Flint, MI—The Michigan State Housing Development Authority (MSHDA) has launched a new program to spur the creation of attainable housing across the state.
The Missing Middle Housing Program was created through a $50 million allotment of Michigan’s American Rescue Plan Act funds and stands to help eligible Flint developers finance projects that rarely qualify for state-level monies.
“What I think is so exciting is that MSHDA heard the issues right across the board,” said Juan Zuniga, Executive Director of the Flint branch of Local Initiatives Support Corporation. “They’ve heard the issues of what we’re needing to see in our communities to help them thrive, and it is access to a product that folks can afford, but then also what’s the potential for grant dollars that can help support that?”
Since the COVID-19 pandemic upended the global and local supply chain, labor force, and life in general, developers have been struggling to build new housing, or even renovate existing housing, for what they can sell or lease it for afterward.
“There is a complex financial structure involved and it does—as in almost every development in Flint—cost more to build than we can sell them for,” Joe Martin, Director of Development for Uptown Reinvestment Group, told Flint Beat earlier this year.
And while “missing middle” can sometimes refer to housing types that fall between single family detached homes and mid-rise apartment buildings—think duplexes, triplexes, and townhomes—the focus of MSHDA’s new program is actually on encouraging the development of attainable housing, defined as affordable to individuals or families that make somewhere between 185 to 300 percent above the federal poverty line.
“We have a lot of programming in the state, in the country, and locally here that helps the low to moderate income [levels] up to 120 percent,” Zuniga said, noting the work of local nonprofit developers like Habitat for Humanity. “This is bridging that gap by taking it to up to 300 percent of the poverty guidelines.”
And, Zuniga said, helping to fund housing development for people who fall in that gap could mean much more than just new properties in Flint.
“We can get folks that are working here locally to be able to purchase a new home or rent a new home,” Zuniga said, adding that for now people may work in Flint but live in outlying communities with more available or affordable housing in areas of interest. “It keeps the tax base here in the city of Flint.”
The Missing Middle Housing Program applications launched on Sept. 19, 2022, and require that applicants hold nonprofit status and meet a 10-year compliance period within which the housing stock built or renovated remains within the attainable pricing/rent model.

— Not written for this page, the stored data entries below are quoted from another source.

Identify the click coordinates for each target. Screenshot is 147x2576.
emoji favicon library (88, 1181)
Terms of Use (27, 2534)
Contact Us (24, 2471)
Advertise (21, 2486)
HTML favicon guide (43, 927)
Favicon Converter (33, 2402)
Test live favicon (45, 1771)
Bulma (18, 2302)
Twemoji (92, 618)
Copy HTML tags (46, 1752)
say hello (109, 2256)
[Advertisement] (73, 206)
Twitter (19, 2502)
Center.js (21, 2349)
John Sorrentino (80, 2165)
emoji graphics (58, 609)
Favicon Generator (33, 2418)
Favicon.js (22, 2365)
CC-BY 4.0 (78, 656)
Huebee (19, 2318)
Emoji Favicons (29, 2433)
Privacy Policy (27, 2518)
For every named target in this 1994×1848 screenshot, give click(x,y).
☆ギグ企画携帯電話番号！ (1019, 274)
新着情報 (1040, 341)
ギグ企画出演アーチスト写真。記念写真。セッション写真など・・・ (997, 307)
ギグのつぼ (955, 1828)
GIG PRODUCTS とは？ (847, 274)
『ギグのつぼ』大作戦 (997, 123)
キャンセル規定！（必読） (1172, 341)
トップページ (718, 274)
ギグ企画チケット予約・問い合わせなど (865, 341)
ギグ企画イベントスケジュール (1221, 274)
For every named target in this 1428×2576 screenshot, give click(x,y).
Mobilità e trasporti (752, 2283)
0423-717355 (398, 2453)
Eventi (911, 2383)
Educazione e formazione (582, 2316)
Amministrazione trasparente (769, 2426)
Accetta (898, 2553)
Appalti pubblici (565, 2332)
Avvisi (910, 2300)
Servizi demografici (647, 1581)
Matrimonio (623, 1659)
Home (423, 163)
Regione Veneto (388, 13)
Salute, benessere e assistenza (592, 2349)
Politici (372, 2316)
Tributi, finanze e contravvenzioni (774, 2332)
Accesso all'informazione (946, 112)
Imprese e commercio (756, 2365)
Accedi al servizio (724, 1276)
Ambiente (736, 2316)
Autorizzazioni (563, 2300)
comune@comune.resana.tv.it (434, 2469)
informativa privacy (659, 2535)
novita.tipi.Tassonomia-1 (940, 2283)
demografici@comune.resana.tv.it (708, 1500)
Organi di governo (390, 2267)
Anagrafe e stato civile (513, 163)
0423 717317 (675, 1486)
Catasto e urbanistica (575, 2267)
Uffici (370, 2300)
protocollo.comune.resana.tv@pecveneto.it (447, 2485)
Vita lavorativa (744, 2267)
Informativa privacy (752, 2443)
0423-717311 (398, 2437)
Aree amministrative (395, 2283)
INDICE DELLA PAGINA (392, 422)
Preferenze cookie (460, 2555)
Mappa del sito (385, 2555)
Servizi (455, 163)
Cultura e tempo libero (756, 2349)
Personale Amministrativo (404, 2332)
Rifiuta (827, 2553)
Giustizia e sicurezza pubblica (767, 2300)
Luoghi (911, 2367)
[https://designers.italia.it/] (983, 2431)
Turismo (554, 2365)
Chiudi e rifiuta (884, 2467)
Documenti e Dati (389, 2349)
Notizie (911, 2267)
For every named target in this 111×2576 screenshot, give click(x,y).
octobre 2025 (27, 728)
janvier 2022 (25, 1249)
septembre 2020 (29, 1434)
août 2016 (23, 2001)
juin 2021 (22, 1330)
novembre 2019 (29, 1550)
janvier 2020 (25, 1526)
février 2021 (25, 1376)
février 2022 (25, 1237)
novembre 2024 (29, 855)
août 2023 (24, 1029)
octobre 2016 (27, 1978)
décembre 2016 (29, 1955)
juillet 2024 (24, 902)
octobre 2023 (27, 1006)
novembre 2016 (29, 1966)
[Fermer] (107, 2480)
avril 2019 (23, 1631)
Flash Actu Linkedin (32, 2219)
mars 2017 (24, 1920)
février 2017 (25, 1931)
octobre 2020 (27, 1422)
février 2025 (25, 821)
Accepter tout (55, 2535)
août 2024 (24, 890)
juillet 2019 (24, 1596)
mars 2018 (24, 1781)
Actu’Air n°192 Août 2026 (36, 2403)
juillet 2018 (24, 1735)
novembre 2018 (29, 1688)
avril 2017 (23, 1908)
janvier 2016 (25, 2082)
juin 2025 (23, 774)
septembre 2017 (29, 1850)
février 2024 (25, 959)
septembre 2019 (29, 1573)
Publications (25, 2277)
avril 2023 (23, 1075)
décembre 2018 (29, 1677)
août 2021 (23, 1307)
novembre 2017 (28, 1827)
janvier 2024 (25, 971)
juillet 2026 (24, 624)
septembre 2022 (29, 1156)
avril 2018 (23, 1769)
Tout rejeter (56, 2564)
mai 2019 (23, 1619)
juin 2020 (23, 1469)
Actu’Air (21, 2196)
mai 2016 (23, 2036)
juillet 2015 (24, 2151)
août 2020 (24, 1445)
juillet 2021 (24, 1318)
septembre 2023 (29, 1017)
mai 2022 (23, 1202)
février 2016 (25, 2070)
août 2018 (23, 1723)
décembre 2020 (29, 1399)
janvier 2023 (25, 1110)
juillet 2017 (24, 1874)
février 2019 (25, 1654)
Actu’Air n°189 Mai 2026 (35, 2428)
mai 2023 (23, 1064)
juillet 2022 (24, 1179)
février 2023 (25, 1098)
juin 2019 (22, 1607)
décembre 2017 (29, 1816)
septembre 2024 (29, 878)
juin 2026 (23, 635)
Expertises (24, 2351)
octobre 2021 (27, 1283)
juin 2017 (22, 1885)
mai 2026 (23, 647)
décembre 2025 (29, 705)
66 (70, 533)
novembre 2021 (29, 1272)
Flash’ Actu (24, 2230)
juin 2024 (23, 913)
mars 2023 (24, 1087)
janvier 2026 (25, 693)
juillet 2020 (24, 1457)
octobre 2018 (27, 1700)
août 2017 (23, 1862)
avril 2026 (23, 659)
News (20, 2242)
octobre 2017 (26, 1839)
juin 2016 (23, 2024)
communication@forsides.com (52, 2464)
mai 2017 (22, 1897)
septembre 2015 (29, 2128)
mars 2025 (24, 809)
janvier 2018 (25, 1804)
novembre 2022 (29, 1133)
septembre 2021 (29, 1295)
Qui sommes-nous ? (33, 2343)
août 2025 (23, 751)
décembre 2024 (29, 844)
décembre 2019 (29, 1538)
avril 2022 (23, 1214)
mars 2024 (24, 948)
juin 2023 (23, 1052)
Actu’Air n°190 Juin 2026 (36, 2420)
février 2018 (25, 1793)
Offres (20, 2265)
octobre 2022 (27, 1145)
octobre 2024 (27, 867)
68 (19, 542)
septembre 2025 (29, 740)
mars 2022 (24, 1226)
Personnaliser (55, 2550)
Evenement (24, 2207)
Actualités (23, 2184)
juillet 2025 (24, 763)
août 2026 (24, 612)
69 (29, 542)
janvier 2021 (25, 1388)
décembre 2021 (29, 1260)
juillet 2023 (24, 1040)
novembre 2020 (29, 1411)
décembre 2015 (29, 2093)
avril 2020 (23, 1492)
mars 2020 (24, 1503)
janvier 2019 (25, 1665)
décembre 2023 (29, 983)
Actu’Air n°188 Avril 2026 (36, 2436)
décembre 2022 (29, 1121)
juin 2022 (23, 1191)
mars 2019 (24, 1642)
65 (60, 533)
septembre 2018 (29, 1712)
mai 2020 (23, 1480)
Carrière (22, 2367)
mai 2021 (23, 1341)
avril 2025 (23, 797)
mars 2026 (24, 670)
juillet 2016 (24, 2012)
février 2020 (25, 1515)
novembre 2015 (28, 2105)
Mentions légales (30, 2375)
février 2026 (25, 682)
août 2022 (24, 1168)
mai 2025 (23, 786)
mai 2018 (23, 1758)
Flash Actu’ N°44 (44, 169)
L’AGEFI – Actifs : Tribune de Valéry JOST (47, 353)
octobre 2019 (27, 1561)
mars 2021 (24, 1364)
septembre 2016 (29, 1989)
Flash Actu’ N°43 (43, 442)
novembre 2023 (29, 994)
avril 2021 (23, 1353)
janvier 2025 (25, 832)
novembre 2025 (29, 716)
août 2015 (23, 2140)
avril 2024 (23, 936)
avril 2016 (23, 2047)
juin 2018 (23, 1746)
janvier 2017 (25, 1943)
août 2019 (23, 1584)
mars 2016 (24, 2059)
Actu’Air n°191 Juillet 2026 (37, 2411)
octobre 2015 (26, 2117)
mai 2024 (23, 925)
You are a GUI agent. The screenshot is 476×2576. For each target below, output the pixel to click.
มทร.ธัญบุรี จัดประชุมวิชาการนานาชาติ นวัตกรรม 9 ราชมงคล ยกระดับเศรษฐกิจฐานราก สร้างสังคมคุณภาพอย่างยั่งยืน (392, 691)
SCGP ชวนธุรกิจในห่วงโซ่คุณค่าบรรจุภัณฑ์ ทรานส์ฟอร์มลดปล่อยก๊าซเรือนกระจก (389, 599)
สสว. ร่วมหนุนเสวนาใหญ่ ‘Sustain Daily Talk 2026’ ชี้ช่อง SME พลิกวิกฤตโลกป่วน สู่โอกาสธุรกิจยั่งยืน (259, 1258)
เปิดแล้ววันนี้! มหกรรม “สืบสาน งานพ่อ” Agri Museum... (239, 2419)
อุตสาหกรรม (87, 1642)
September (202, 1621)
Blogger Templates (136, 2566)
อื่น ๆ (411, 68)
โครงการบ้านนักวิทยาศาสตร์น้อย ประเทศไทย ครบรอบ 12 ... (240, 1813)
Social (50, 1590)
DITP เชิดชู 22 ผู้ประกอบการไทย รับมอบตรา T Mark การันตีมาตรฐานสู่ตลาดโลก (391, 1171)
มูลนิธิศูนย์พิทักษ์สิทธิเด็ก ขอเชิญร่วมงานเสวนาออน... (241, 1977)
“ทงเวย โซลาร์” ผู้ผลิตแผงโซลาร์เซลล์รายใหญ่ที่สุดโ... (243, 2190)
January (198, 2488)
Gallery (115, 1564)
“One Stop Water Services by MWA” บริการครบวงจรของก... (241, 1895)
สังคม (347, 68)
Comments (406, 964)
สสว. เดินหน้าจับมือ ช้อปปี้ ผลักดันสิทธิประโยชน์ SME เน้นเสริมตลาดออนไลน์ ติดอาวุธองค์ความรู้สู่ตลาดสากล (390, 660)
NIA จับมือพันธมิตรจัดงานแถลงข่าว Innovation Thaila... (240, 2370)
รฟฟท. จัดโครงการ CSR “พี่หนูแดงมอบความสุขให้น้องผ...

It also caps the amount any one developer can receive to $7.5 million and requires a certain percentage of funding to go toward developments in rural areas and developments of 12 units or less.
All of that, said Chad Benson, Director of Development for MSHDA, is by design.
“Our goal as an agency is to make sure that we are really touching all those areas of the state where there’s need,” Benson said. “And throughout the process [of creating this program], we just heard overwhelming need from throughout the state.”
While Flint is experiencing its own affordable and attainable housing shortage, the issue stems beyond the city or even Genesee County.
Projections from the Michigan Department of Labor and Economic Opportunity show the state faces an “acute” housing shortage within the next few years, with available owner units at less than half the expected owner moves in 2019, and available rentals at less than a third of expected renter moves in the same year.
“So yeah, we really did take the steps within the program to really kind of break it down from a regional level to make sure that every area throughout the state, every region, is going to be able to have the opportunity to access these resources, or at least a portion of the resources,” Benson said.
While Flint has multiple developers who qualify for Missing Middle Housing Program funding, it is too soon to tell which, if any, may take up the opportunity Benson mentioned.
But, said Zuniga, even if Flint developers don’t apply, “it definitely opens the conversation” around the city’s need for missing middle housing stock and the funding necessary to create and sustain it.
Applications for the first round of Missing Middle funding are due by Dec. 30, 2022.